What the exercise asks:
Lay out the lines from the line with "Given: Click the center of the dotted heatmap" to the line with "Looking at the" as a Markdown table with the columns Row and Item line, one row per line, skipping blank lines. Omit the pictures from your answer.

Task material:
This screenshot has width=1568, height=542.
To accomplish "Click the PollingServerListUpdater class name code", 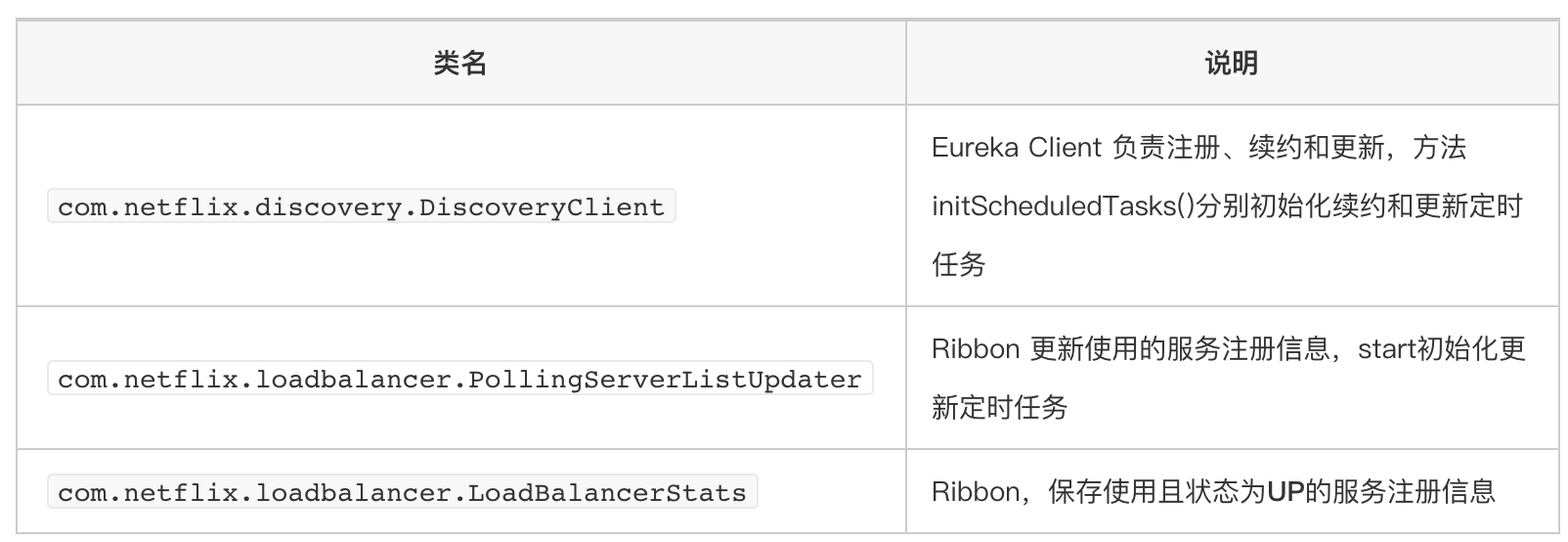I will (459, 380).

* * *

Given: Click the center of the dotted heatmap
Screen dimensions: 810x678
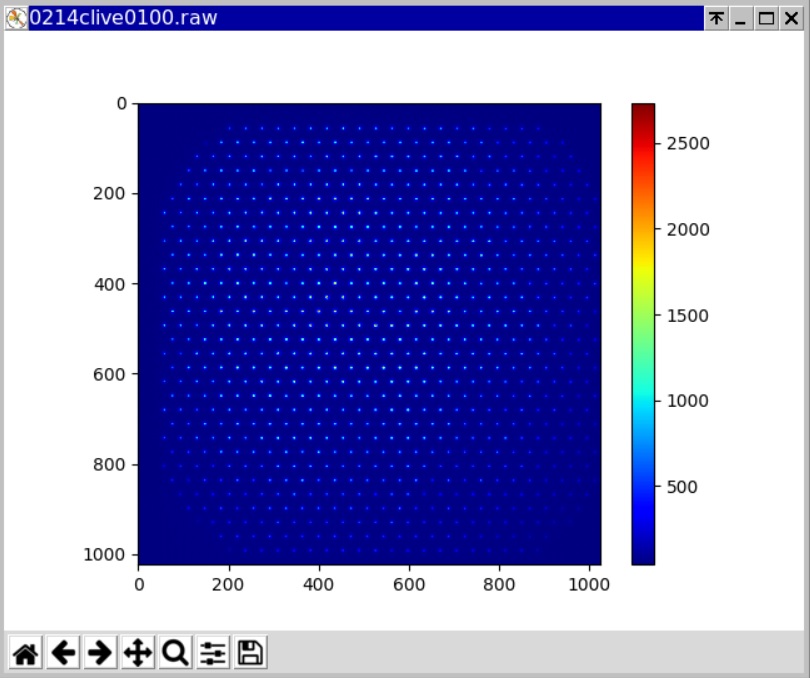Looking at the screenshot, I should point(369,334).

==

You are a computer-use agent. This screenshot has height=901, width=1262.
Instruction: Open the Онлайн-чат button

Completed task:
| Row | Item line |
|---|---|
| 1 | Given: Click the center of the dotted heatmap |
| 2 | Screen dimensions: 810x678 |
| 3 | Looking at the screenshot, I should point(369,334). |